■ **What to produce**:
Instruction for the entries that follow: retype exactly the lines from the line with "Click the text 'залежність між величинами:'" to the line with "You are a computer-use agent. Viewport: 475px", both included, and omit all others.

■ **Information provided**:
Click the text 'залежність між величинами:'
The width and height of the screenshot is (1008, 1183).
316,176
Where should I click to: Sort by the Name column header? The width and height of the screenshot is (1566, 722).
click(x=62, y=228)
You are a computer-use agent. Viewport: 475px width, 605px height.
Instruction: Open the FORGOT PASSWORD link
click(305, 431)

==

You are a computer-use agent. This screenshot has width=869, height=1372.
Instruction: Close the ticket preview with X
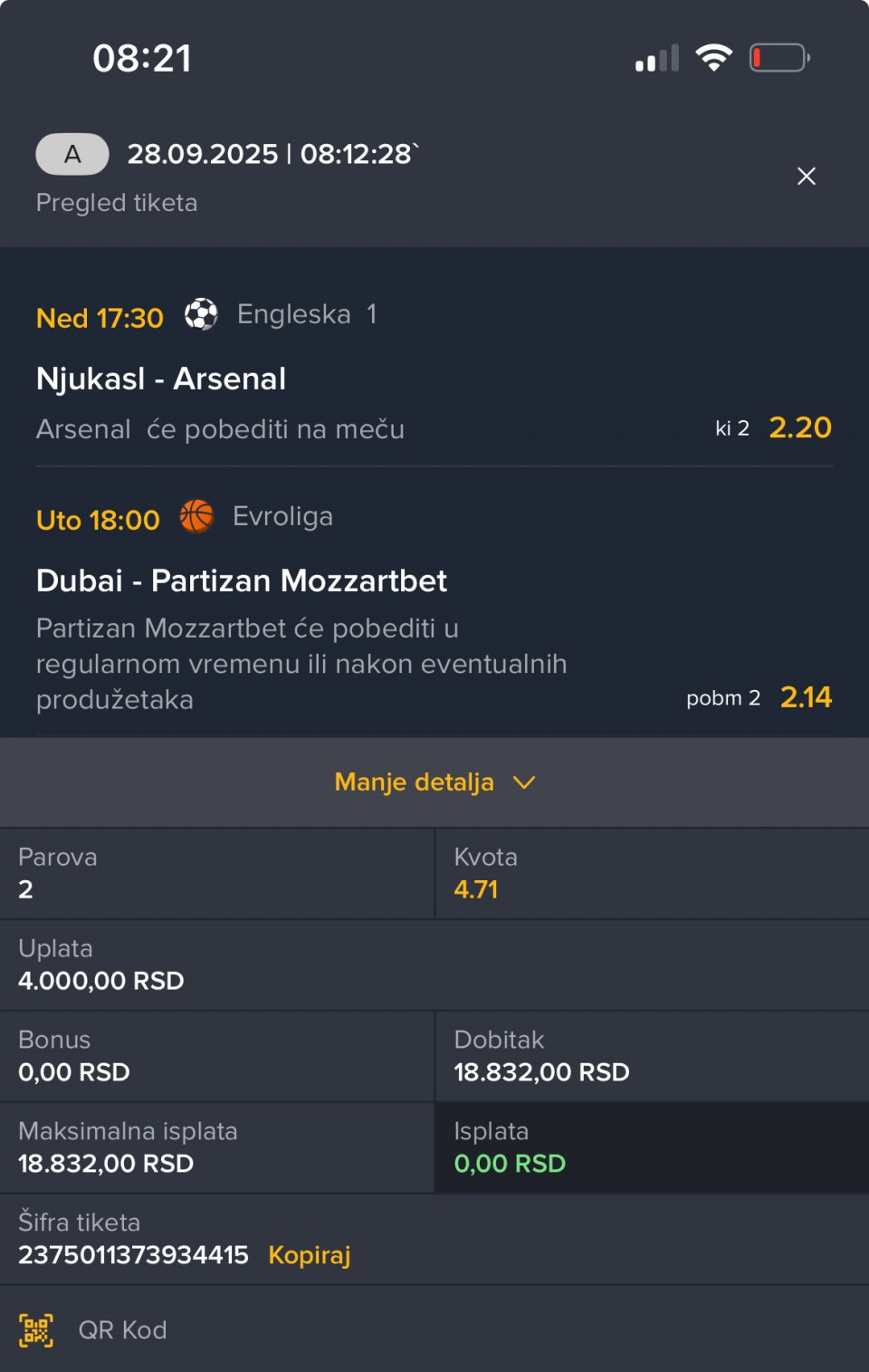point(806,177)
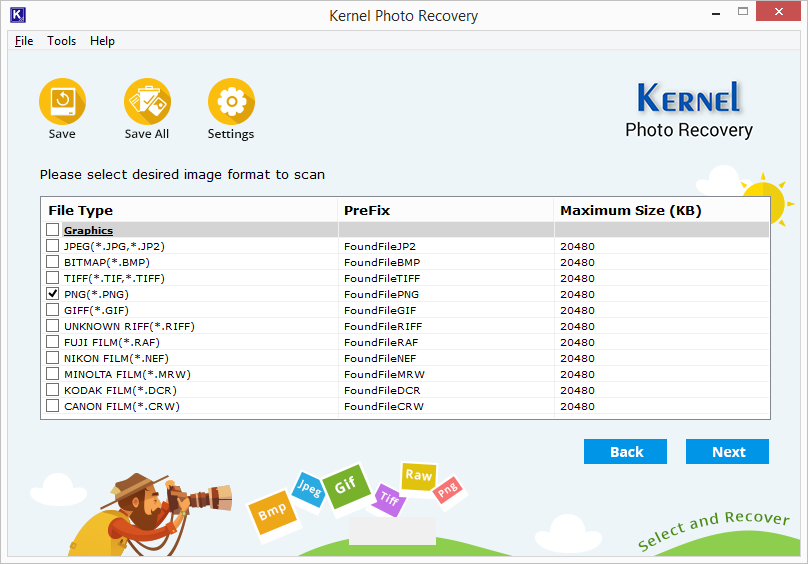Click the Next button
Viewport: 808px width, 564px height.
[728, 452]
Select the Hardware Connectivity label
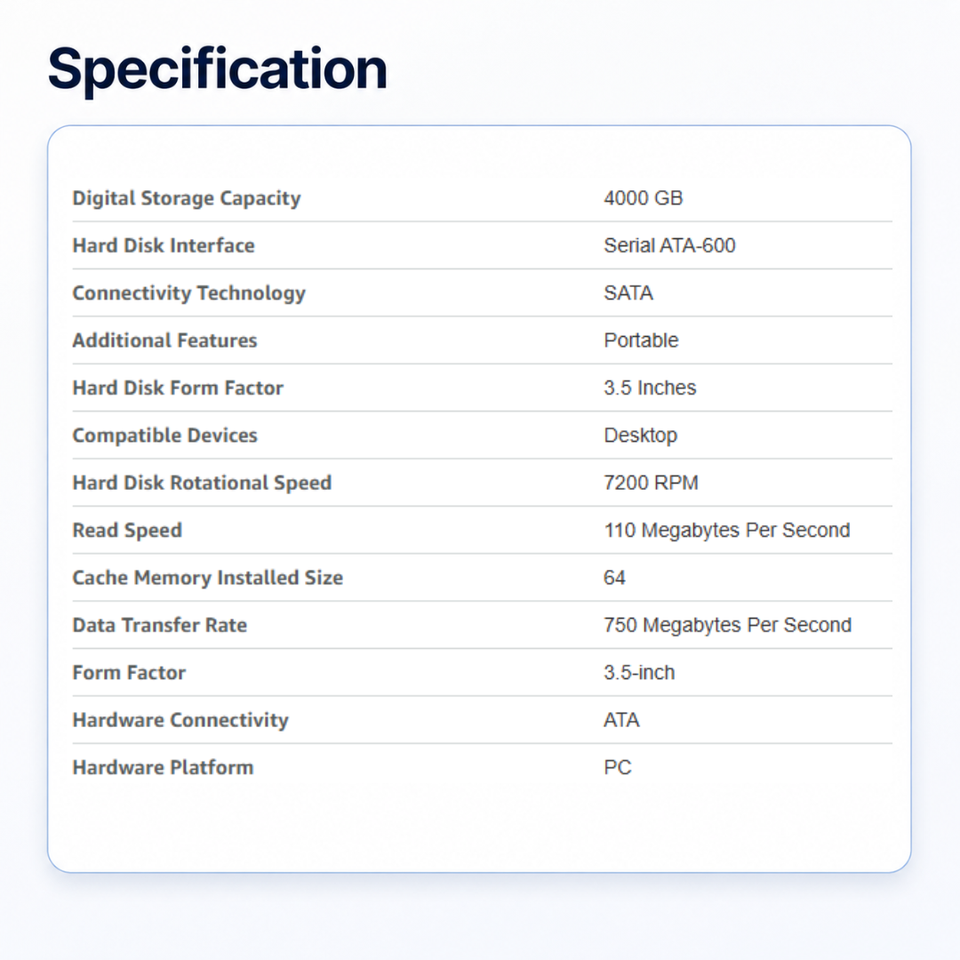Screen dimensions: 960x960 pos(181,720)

...

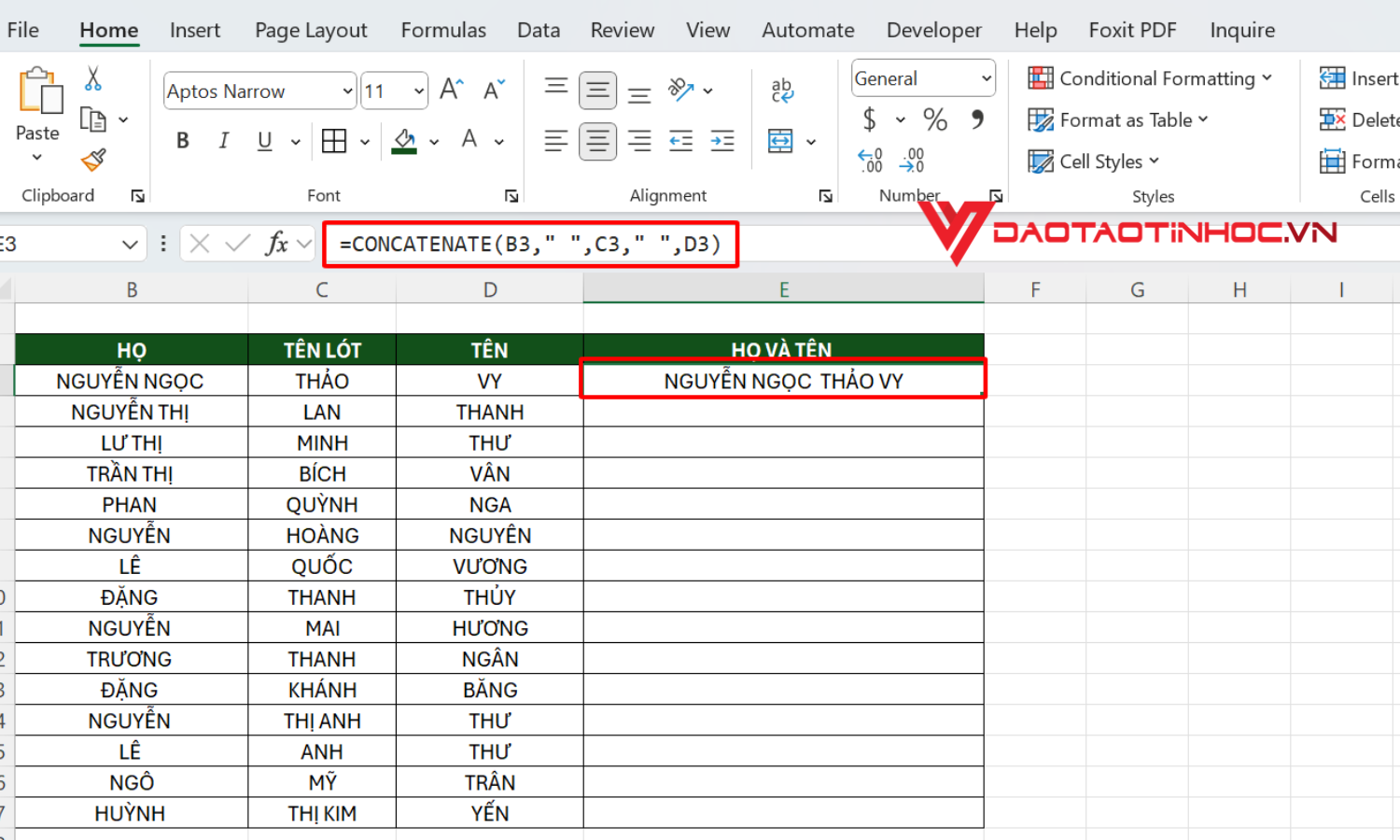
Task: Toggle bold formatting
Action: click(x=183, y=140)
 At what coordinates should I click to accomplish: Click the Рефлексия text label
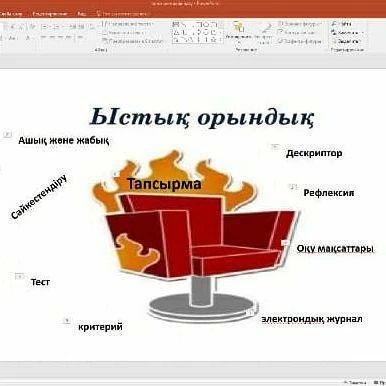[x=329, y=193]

■ **Problem solution**:
Click the text 'залежність між величинами:'
The width and height of the screenshot is (1008, 1183).
316,176
Where should I click to: Sort by the Name column header? The width and height of the screenshot is (1566, 722).
click(x=62, y=228)
You are a computer-use agent. Viewport: 475px width, 605px height.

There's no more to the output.